The (seemingly) vastly improbable success of variants that are not near neighbours has, I think, to do with complexity and the concomitant law of unintended (in this context, ‘unwelcome’ would be a better word, since no intention is involved) consequences. The larger the step, the exponentially larger probability of corollary catastrophic implications.
The issue, of course, is not whether AI is a game-changer. The issue is whether it will be a game-changer soon and suddenly. I have been looking forward to somebody explaining why this is likely, so I’ve got my popcorn popped and my box of wine in the fridge.
Tim Tyler,
Right. I get the surface analogy. But it seems to break down when I look at its deeper structure.
You don’t think we are looking at a memetic takeover? What other outcome is plausible?
I still don’t get how Eliezer and (according to Eliezer) Robin think that life (or Life, whatever, a capital letter won’t do the trick) is going to shape the stars and (if I understand correctly) the whole Universe. For all we know, despite all the replication and optimization, living things don’t seem to have done much of that. Living things have shaped (to some extent) the surface of one planet. Big deal. If we changed the orbit of that same planet, I would think it impressive, compared to what we’ve done in the past. But still, big deal. It would only be one planet. Shape the Universe? How? And, if you don’t know how, why do you think life will do it?
(Let me guess, intelligence can do anything. All right. Intelligence is God. But, why?)
“I still don’t get how Eliezer and (according to Eliezer) Robin think that life (or Life, whatever, a capital letter won’t do the trick) is going to shape the stars and (if I understand correctly) the whole Universe.”
I don’t get, how you can’t get it. Really. It’s a matter of a degree, how far away we make some changes. I trust, you wouldn’t even if you could. But I would turn Jupiter and everything beyond to some useware, only if I could.

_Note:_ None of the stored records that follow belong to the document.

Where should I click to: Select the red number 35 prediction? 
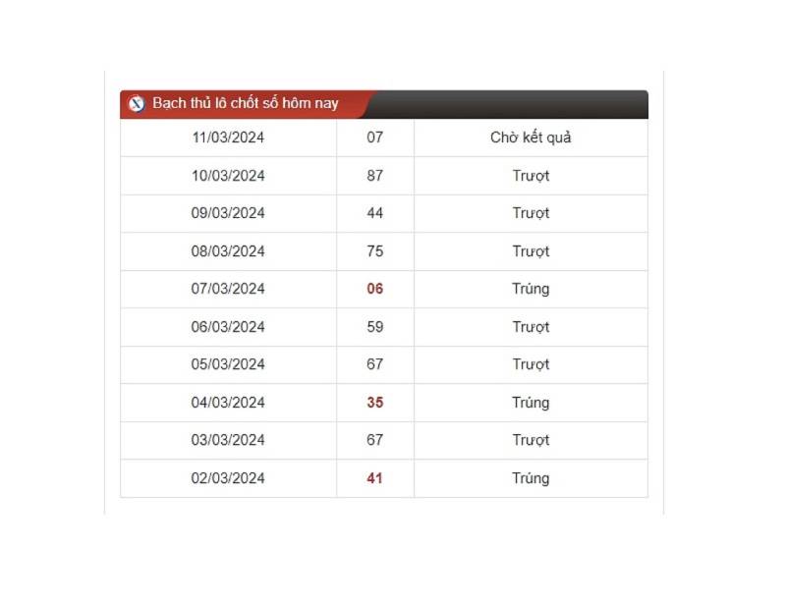point(375,403)
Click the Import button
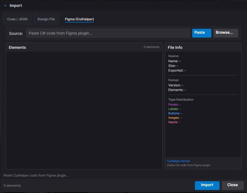This screenshot has width=247, height=193. point(207,185)
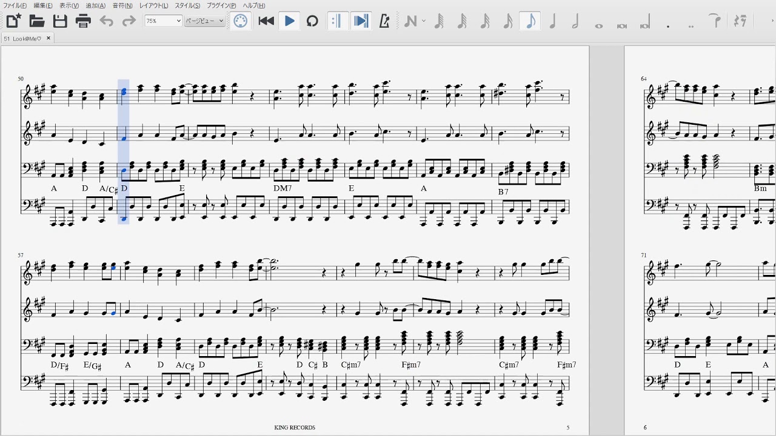Rewind playback to the start
Image resolution: width=776 pixels, height=436 pixels.
pos(266,21)
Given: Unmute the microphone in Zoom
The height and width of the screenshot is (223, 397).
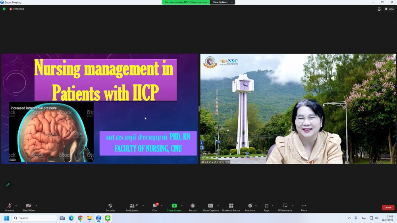Looking at the screenshot, I should click(9, 206).
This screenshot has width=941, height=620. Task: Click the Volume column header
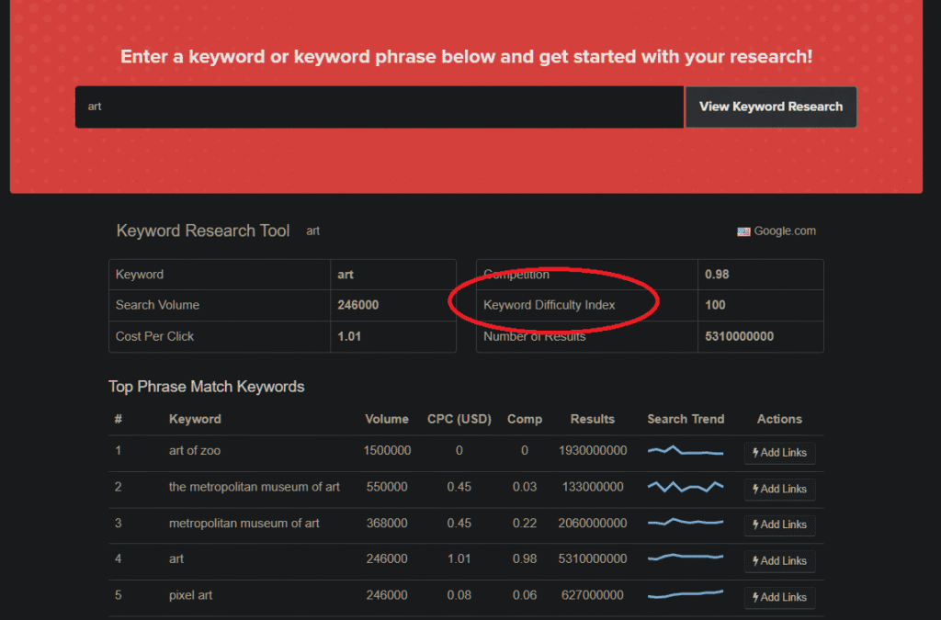point(386,419)
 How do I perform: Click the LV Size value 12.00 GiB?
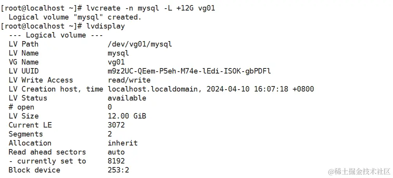[127, 116]
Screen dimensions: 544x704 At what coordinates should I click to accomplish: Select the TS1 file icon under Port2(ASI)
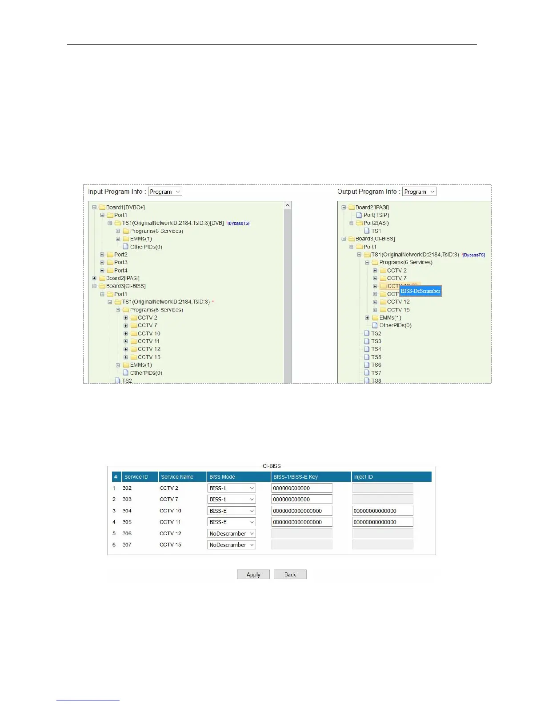[x=367, y=231]
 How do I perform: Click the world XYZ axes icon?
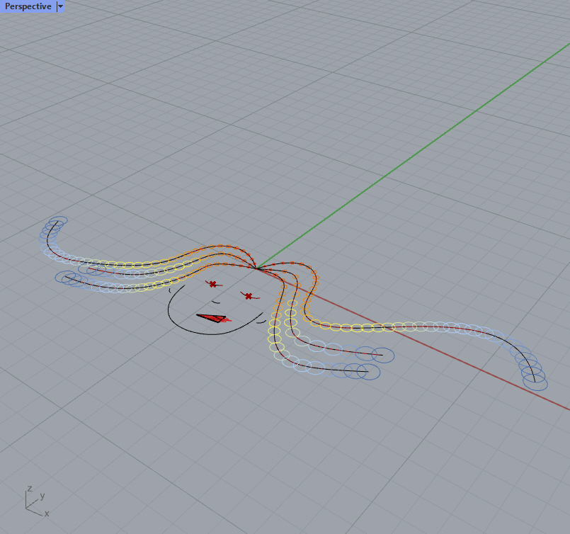pyautogui.click(x=33, y=501)
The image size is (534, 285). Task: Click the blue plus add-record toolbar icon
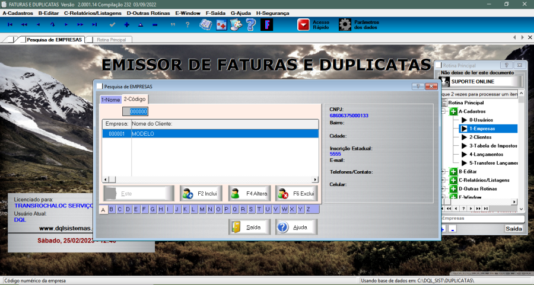[x=126, y=25]
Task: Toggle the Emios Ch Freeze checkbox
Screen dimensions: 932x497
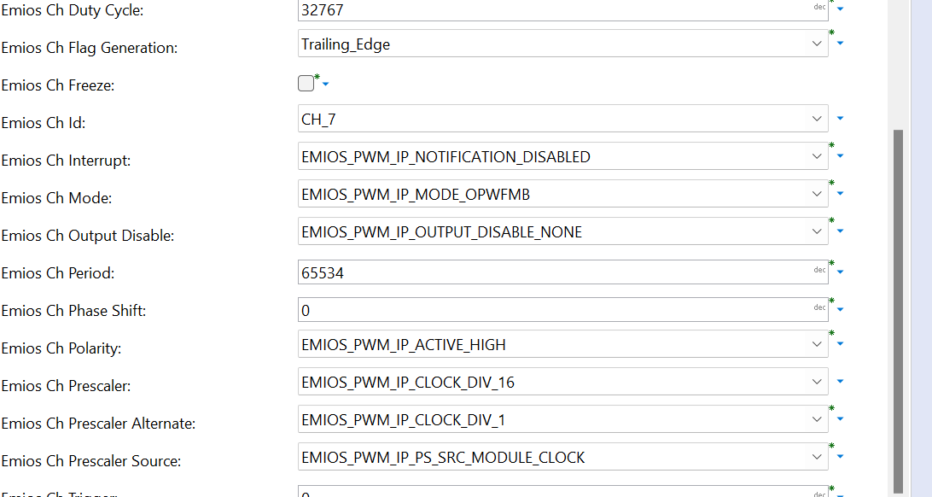Action: 305,83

So “I” would remain, you would not. How difficult is to understand this?
Thomas
I get what you’re saying, Thomas, you’re just answering another question. If some living thing were powerful enough to use a whole planet the size of Jupiter to its advantage, I agree with you that that would be the living thing that remains, rather than others. And then, if some living thing were even more powerful and could turn all the stars in the Universe into something useful, then that living thing would be the winner. But notice the “ifs”. There’s no if in “But Robin and I both suspect, I think, that the fate of the universe, and all those distant stars that outweigh us, will end up shaped by Life”.
Felix: the power of our tools has no relation to our physical size or power. Stronger tools make stronger tools which make stronger tools still. You don’t need to be the size of Jupiter to push a button, you don’t need to be the size of a molecule to manipulate genetic code.
Yes, that’s my point. We have traveled quite a long way, and there is no sign we couldn’t go further with some luck. Producing useware from jupiters and stars is something one would expect. At least from a minority of civilizations, had been any of them around. But apparently, there is only a big void.
OTOH, they have still a lot of time to evolve to at least our current level from nothing, before we get there. That holds for the majority of the Universe. The Galaxy is another story, it’s too small for this scenario. But the Universe as a whole is mostly more than 5 billion light years away. Our tomorrow Singularity could still be one of many, far apart. The SAI should ponder this immediately. What to do, not to be in war with others, coming from every space direction? The Ethics’ space will be narrowed by this fact or guess.
There’s no way that this is true. Inanimate processes optimize too. Lightning strikes minimize the shortest path. Drainage patterns in mountainous regions find short paths between raindrops and their oceans. Cracks propagate so as to find the weakest path. The idea that only living systems optimize is just a mistake.
This bit is nonsense too:
Perhaps look into the principle of least action and Universal Darwinism.